Ma è poi vero che quella in corso è “la crisi piu’ grave tra Francia e Italia dal 1940 (dichiarazione di guerra)”? E tutto per colpa dei “gilet gialli” e del vicepremier Luigi Di Maio, uno che fino a un paio di anni fa vendeva bibite (come “steward”, in dialetto napoletano “bibitaro”) arrampicandosi sugli spalti della stadio San Paolo di Napoli?

“On aura tout vu!” dicono i francesi. “Ma si puo’? direbbe perfino, allibita, una “sciuretta” milanese.
Infatti non è cosi’. Le crisi fra Italia e Francia non si contano, ma finora erano state quasi tutte sotto traccia. La diplomazia interveniva sempre a “sopire, troncare”. Chissà perchè stavolta non è intervenuta? Ho l’impressione che Emmanuel Macron volesse marcare ad ogni costo un punto a suo favore e che l’ingenuo Di Maio gli abbia fornito un assist (per rimanere al gergo in uso al San Paolo, e anche a San Siro) in piena regola. D’altra parte Macron è uno che è riuscito a sposare – venti anni dopo – la sua prof di francese, e uno cosi’ ha pazienza da vendere.

Di Maio si informasse, prima di sparare a casaccio.
Da dove cominciare a parlare di crisi italo-francesi? Dal petrolio, naturalmente.
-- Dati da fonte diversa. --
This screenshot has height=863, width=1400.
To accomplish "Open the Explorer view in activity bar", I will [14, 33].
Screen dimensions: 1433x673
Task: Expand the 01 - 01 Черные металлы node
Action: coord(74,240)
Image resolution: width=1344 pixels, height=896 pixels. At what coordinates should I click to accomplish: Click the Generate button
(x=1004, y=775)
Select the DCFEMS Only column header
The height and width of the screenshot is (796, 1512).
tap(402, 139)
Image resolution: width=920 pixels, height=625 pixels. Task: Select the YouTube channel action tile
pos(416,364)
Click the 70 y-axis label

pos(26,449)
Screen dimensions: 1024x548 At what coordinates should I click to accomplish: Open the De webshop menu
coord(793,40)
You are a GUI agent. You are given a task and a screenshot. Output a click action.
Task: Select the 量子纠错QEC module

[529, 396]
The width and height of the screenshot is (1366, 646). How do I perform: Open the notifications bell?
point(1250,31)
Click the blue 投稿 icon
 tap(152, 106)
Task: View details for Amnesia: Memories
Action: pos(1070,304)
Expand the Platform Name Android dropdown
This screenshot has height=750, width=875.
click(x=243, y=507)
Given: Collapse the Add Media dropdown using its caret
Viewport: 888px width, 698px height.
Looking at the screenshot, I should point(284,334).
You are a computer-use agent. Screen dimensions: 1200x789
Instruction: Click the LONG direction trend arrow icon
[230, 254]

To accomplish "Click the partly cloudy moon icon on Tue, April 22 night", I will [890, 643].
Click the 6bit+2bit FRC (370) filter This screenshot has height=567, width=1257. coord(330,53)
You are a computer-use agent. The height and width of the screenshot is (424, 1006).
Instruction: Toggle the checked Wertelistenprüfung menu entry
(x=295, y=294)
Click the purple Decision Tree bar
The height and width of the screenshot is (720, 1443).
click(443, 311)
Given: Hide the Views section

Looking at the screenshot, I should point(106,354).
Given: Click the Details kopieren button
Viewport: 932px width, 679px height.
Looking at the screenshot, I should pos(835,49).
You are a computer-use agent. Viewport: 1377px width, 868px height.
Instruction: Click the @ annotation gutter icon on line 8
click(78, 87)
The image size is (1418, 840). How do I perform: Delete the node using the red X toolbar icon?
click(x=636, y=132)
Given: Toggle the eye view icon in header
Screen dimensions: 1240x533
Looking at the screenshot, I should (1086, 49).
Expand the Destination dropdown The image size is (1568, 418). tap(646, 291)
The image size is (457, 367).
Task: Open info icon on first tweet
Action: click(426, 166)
La politica dell’ENI (Ente Nazionale Idrocarburi, l’azienda petrolifera italiana) è piu’ raffinata di quella di molti stati e Enrico Mattei – che rifiuto’ di mettere l’ENI in liquidazione – lo sapeva benissimo. Sapeva che una guerra non è vinta o persa finchè non sono venduti i residuati.

Fra questi “residuati “, dietro all’ENI, c’erano anni di ricerche geologiche come quelle di Ardito Desio durante il fascismo, che Mattei si ritrovo’ sulla scrivania insieme alla “pratica ENI”.L’ ENI porto’ con se’ l’appoggio di Mattei all’FLN (Fronte di Liberazione Nazionale algerino e e ai “fellah” che combattevano contro la Francia, prima quella di de Gaulle, poi quella della Quarta Repubblica, infine quella della Quinta, fondata dallo stesso de Gaulle. E mentre da studenti aiutavamo i partigiani di Ferhat Abbas, l’ENI già sosteneva i militari algerini che aspettavano al confine con l’arma al piede che i patrioti si sfiancassero, poi che si ammazzassero fra loro, infine che consegnassero ai militari il potere a Algeri. Ci vuole una dilpomazia raffinata per capire questo prima degli altri (i francesi). Bisogna conoscere la storia della Russia perchè è con l’URSS che fatalmente si allearono i dirigenti dell’Algeria indipendente, come era successo a Cuba, piacesse o no a “Che” Guevara.

E anche nei rapporti con l’URSS l’Italia aveva una marcia in piu’ della Francia, con i suoi eccellenti rapporti politici con Mosca che risalivano al fascismo. Neanche la morte di Enrico Mattei (su cui molto si è scritto, ricordero’ l’ottimo volume di Carlo Maria Lomartire) riusci’ a mettere nell’angolo l’ENI. Neanche il proditorio attacco anglo-francese alla Libia del 2011 che Berlusconi non ebbe il fegato di contrastare, come gia’ quello del 1956 contro il maggior sostenitore dell’”Algèrie Algèrienne, il leader egiziano Gamal Abdel Nasser.

Finché Berlusconi ha avuto l’idea di venire a Tripoli a scusarsi con i libici per i torti fatti loro dal fascismo, mostrando cosi’ agli algerini – che hanno seguito la cosa con grande interesse – cio’ che la Francia non aveva mai fatto con l’Algeria: chiedere formalmente perdono per il colonialismo, per le stragi del 1945 e per tutto il resto.

I “gilet gialli” amici di Di Maio? “Quantités negligeables”.. Bravo Macron.